Acteurs: Lili Berky, Victor Varconi
Voir la fiche du film et la filmographie de Michael Curtiz sur le site IMDB.

Voir les autres films de Michael Curtiz chroniqués sur ce blog…

Voir les livres sur Michael Curtiz

L'indésirable
Victor Varconi et Lili Berky dans L’indésirable de Michael Curtiz.

L'indésirable
L’un des très rares plans rapprochés, pour mieux montrer aux spectateurs l’action de verser la poudre dans la bouteille  : Lili Berky dans L’indésirable de Michael Curtiz.

17 septembre 2015

Une vierge sur canapé (1964) de Richard Quine

Titre original : « Sex and the Single Girl »

Une vierge sur canapéLe magazine à scandales Stop vient de ridiculiser la jeune doctoresse sexologue Helen Brown (Natalie Wood), auteur d’un livre à succès de conseils aux femmes célibataires. Le journaliste phallocrate Bob Weston (Tony Curtis) veut aller plus loin : il est prêt à toutes les bassesses pour prouver qu’elle n’a aucune expérience et qu’elle est encore vierge. Il va la consulter en se faisant passer pour son voisin (Henry Fonda) qui a une relation tumultueuse avec sa femme (Lauren Bacall)… Bien qu’il en ait gardé le titre, le film de Richard Quine Sex and the Single Girl n’est aucunement l’adaptation du best-seller planétaire d’Helen Gurley Brown qui a joué un rôle certain dans la révolution sexuelle des années soixante (1). Il s’agit d’une variation autour du succès du livre, une comédie qui tente de retrouver la brillance des comédies américaines screwball sans y parvenir.

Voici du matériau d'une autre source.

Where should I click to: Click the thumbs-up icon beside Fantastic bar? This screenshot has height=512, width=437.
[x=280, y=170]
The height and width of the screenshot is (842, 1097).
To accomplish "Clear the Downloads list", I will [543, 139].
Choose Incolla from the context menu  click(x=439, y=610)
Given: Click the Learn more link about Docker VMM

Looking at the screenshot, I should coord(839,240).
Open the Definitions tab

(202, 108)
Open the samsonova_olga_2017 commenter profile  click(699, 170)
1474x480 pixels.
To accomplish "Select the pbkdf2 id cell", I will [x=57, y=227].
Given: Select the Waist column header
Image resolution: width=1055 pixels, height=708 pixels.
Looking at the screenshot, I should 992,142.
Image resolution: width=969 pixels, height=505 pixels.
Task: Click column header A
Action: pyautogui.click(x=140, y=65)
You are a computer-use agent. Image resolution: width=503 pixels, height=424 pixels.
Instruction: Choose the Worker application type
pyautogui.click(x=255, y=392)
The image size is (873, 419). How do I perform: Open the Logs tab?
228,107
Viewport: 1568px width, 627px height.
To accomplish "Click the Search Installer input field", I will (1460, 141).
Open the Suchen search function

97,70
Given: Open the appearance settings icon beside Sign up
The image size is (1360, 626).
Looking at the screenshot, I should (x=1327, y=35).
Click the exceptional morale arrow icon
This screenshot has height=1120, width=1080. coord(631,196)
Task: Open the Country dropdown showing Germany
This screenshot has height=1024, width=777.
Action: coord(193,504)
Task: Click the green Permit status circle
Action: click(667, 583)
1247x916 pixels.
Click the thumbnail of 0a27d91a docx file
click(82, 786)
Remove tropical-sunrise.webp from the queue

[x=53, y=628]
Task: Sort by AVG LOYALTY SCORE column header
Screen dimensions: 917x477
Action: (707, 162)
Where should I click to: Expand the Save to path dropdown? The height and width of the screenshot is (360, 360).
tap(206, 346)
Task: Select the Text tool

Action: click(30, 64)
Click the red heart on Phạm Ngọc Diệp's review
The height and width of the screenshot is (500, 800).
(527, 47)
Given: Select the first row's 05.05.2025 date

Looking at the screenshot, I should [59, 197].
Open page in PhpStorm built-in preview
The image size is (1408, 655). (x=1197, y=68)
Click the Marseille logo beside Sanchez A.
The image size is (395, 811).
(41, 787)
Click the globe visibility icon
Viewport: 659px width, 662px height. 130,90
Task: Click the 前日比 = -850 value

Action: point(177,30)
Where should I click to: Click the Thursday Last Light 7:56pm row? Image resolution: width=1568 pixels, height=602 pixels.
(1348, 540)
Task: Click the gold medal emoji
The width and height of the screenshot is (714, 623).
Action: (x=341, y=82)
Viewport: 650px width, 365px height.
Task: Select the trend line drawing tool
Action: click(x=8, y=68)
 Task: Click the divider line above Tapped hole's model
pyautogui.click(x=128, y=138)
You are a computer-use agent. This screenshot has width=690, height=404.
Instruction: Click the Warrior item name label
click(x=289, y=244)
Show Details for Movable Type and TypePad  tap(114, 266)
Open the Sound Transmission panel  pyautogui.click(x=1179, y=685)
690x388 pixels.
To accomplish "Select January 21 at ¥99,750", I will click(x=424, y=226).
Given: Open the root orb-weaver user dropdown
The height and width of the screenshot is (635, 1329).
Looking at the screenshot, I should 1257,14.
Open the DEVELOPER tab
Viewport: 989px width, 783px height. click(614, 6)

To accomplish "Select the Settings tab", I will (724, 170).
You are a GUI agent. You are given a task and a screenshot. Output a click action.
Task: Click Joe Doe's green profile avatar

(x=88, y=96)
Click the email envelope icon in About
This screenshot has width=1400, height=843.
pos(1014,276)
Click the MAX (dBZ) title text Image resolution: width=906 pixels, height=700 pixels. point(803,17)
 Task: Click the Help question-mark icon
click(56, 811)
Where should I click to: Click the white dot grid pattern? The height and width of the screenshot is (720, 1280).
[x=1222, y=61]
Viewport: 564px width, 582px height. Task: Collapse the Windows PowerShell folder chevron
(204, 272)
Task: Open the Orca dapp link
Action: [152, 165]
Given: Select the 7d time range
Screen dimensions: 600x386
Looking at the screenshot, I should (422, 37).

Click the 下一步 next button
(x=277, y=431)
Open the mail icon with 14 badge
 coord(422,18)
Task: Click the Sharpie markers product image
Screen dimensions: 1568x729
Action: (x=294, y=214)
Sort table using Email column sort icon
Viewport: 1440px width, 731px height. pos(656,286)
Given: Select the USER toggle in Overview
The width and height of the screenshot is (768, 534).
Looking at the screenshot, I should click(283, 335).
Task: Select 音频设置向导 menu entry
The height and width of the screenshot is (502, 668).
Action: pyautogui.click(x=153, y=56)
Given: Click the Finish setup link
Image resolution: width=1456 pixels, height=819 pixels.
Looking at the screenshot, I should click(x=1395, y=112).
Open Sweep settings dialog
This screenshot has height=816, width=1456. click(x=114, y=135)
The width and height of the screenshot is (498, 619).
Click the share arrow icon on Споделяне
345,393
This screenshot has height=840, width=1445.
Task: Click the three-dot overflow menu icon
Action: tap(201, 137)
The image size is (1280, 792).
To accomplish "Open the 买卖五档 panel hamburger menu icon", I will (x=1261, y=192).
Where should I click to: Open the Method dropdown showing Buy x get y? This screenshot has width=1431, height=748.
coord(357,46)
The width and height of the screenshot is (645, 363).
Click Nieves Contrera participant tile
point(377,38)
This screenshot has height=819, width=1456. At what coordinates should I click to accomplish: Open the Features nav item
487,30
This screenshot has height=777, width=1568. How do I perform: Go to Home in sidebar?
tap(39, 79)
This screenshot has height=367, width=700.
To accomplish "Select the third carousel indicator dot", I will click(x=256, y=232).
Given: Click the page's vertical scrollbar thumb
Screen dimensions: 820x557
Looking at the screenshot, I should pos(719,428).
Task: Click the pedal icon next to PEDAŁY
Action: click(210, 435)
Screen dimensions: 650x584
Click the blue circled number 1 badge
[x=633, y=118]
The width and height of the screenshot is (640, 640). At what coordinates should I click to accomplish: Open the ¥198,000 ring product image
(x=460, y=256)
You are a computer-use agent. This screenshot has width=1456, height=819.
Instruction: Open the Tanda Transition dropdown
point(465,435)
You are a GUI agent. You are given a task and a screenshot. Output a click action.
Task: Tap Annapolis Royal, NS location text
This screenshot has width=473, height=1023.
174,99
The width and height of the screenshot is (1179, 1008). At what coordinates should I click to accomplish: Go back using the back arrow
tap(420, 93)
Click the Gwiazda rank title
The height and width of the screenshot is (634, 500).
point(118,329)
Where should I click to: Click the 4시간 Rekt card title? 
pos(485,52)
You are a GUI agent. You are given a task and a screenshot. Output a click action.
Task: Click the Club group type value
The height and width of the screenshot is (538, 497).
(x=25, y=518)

Le scénario est sans originalité, les dialogues sont assez plats, quelques remarques polissonnes ont juste été glissées ici et là pour pimenter l’ensemble. L’humour reste assez mou sauf dans les dix dernières minutes où le film change brutalement (et sans raison) de registre pour jouer sur l’humour nonsense avec une poursuite automobile assez délirante (2). En réalité, le principal atout du film réside dans le charme de ses deux acteurs principaux ; Tony Curtis est ici dans un rôle qui lui va comme un gant (3)(4). Créée pour surfer sur la naissante libéralisation des moeurs, Une vierge sur canapé est une comédie sans éclat. Le film a connu un certain succès public et aussi, ce qui est plus étonnant, critique.
Elle:
Lui : 1 étoiles

Acteurs: Tony Curtis, Natalie Wood, Henry Fonda, Lauren Bacall, Mel Ferrer, Edward Everett Horton
Voir la fiche du film et la filmographie de Richard Quine sur le site IMDB.

Voir les autres films de Richard Quine chroniqués sur ce blog…

Une vierge sur canapé
A défaut d’être crédible en psychologue, Natalie Wood fait montre de ses charmes dans Une vierge sur canapé de Richard Quine.

(1) Helen Gurley Brown, future rédactrice en chef du magazine Cosmopolitan, a écrit en 1962 un livre Sex and the Single Girl (= « La femme seule et l’amour », le titre anglais n’est pas si scabreux qu’il ne paraît à nos yeux français), rempli de conseils aux jeunes femmes pour prendre en main leur vie amoureuse. Il s’en est vendu deux millions dans les trois premières semaines et a été édité dans 35 pays. Warner Bros en a acheté les droits pour une petite fortune.

(2) On doit sans doute l’insertion de cette poursuite finale au grand succès du film de Stanley Kramer It’s a Mad, Mad, Mad, Mad World (1963) qui jouait sur l’humour nonsense.

(3) On peut, en revanche, se demander pourquoi Henry Fonda est venu se perdre dans cette galère. L’acteur a déclaré plus tard que c’était le film qu’il aimait le moins de toute sa carrière. Même question pour Lauren Bacall et Mel Ferrer…

(4) A propos de Tony Curtis, on ne peut que remarquer les clins d’oeil lourdement appuyés à Certains l’aiment chaud (Some like it hot). On mesure à cette occasion le fossé énorme qui sépare les deux films.